Now let us look into some of the examples where the law was of paramount importance. The infamous incident of Wing Commander Abhinandan Varthaman being captured in Pakistan and released later is a classic example of the effectiveness of the law. As both the nuclear armed countries were a signatory to it. Though Pakistan claims it to be a “peaceful gesture” they were legally bound to release him as per the Geneva Conventions adopted in 1949, during the backdrop of World War Two and the International Humanitarian Law.

The fact that the law is applicable only to international armed conflicts makes it two-edged. It does not apply to conflicts that arise internally, where the human rights law plays a major role. One of the major drawback of this law is the fact that it is applicable only at the extreme severity of war, due to which its implementation is onerous. As much as it is appreciative that IHL has stepped out of the expert circle and is now in the public domain, the scope for opportunistic misinterpretation has also risen. There has been many instances where the States have denied the applicability of IHL even though the ground situation clearly indicates otherwise.

In other situations the States have broadened the applicability of IHL for their professional motive. States engaged in non-international armed conflicts have, with increasing frequency have labelled any act committed by domestic insurgents as “terrorism” even though such an act under IHL might not have been unlawful. Occurrences like these dilute the effectiveness of the law which is a serious concern. Improving compliance with all belligerents by IHL on the battlefield remains a great challenge.


Merely making the parties of the armed conflict aware of the law or of their specific obligations is not enough to ensure compliance. The law should be presented and discussed strategically as a part of a deliberate plan to engage the parties. There is a great diversity of the armed conflicts that persists as a result, there is no uniform approach to the problem of lack of respect of IHL.

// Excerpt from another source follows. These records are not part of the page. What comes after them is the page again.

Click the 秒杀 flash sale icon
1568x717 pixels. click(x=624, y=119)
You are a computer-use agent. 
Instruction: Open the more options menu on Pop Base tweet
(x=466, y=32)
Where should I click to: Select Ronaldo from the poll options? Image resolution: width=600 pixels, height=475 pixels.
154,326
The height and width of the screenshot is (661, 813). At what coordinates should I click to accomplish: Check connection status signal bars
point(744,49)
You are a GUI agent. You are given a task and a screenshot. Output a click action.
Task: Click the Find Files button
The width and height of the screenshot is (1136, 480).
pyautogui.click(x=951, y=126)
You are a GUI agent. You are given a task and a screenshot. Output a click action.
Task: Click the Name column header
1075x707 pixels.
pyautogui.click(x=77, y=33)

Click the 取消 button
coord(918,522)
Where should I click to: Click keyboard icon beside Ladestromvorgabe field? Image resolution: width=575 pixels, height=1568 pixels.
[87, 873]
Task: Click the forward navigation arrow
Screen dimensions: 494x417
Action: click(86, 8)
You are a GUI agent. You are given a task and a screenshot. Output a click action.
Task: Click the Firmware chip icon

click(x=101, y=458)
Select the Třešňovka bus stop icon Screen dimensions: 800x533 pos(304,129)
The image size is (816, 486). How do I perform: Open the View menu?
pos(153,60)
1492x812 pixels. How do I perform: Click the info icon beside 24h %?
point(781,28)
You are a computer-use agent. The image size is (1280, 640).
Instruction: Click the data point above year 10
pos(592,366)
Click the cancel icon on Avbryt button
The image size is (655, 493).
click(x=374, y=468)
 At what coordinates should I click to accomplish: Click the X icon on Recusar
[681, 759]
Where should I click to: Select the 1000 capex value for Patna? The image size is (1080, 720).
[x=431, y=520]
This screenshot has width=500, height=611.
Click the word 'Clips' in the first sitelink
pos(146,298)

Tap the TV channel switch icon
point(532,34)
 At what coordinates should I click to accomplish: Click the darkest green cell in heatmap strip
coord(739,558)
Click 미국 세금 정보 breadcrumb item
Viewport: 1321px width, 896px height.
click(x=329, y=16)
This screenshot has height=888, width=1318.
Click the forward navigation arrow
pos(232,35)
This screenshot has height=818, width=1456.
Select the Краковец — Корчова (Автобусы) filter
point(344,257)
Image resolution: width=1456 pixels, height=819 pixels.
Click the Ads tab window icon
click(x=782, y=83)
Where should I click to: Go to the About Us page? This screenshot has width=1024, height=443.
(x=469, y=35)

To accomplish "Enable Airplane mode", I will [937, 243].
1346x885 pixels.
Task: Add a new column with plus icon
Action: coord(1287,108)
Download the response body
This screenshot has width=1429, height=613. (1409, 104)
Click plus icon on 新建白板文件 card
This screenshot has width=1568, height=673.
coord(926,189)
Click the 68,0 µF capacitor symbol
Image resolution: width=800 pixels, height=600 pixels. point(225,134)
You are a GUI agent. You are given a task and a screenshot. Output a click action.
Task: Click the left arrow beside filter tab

Any effort to increase the respect for IHL will be effective if it takes into account the unique characteristics of a specific situation. It is also of prime importance for the preventive mechanisms to be consolidated for the law to fulfil its protective role. And states in this regard have a crucial role to play. It is time we ensure the compliance of the law to a greater extent. Loss of life, livelihood, displacement of population, loss of heritage has an everlasting impact on the communities for centuries to go.